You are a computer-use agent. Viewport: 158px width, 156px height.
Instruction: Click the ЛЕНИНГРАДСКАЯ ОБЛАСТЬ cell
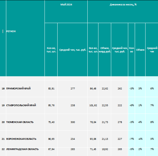25,149
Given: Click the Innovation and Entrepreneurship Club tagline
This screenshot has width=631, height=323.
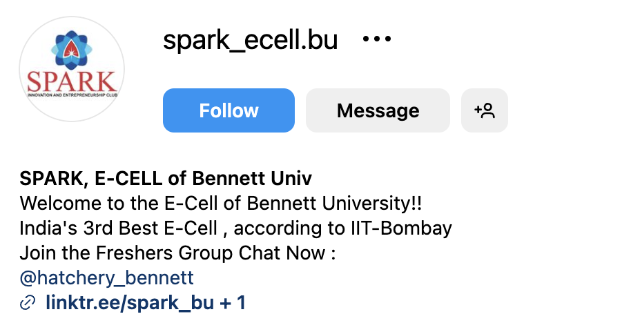Looking at the screenshot, I should click(x=72, y=95).
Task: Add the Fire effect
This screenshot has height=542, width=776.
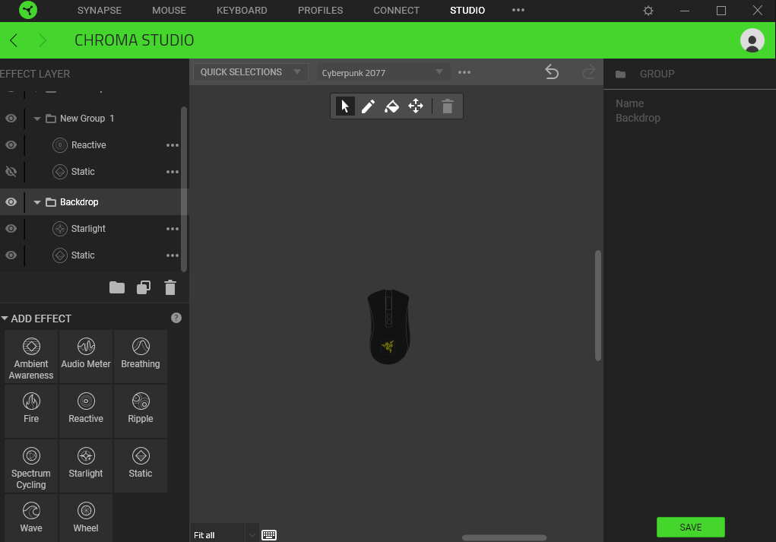Action: pos(31,410)
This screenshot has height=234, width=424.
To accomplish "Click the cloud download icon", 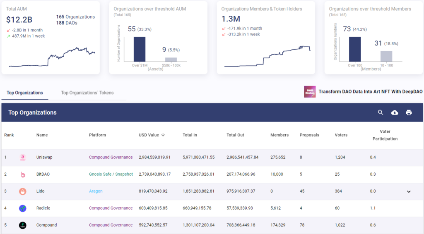I will (x=395, y=112).
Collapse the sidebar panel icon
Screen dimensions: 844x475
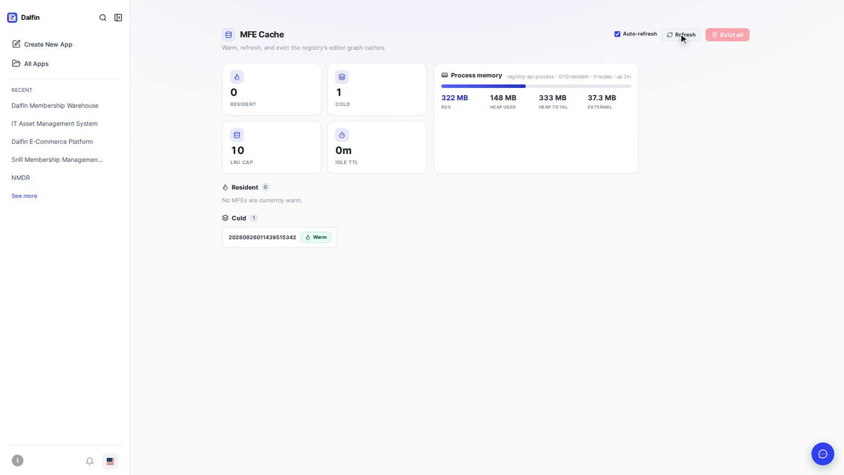click(x=118, y=18)
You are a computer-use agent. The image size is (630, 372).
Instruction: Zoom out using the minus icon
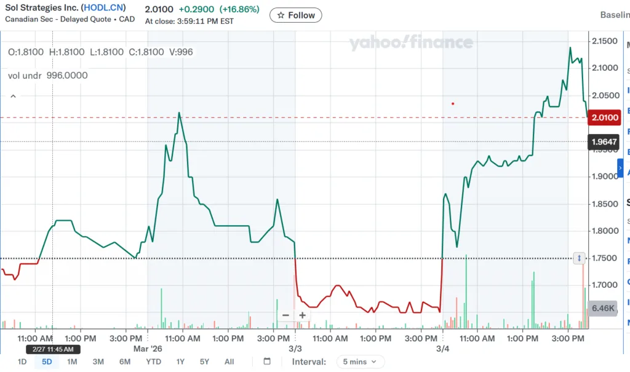[285, 315]
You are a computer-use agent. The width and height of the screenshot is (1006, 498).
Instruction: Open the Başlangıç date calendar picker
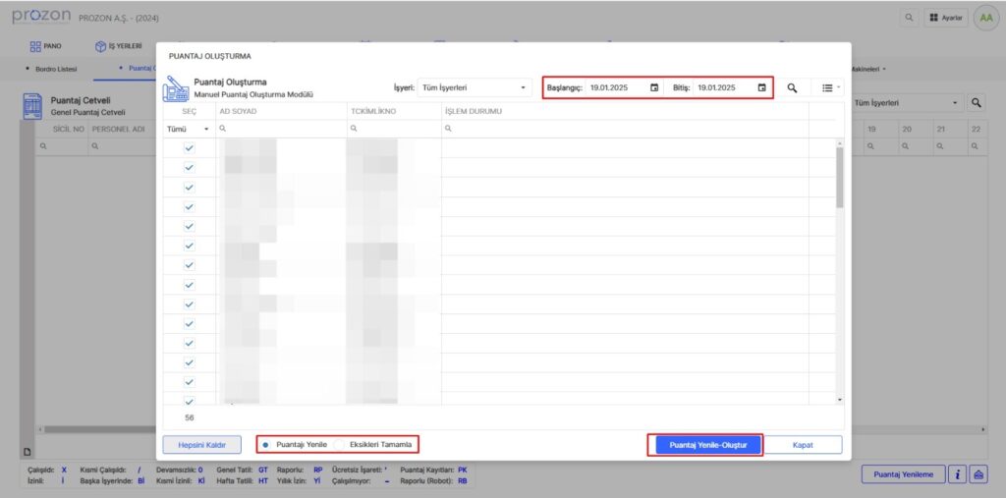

- _Problem requirements_
Your output should be the lines from the line containing "Instruction: Zoom out using the minus icon" through the last line of the listing above, restated exactly, with no pictures among them.

- _Task answer_
Instruction: Zoom out using the minus icon
[285, 315]
You are a computer-use agent. The width and height of the screenshot is (1006, 498).
Instruction: Open the Başlangıç date calendar picker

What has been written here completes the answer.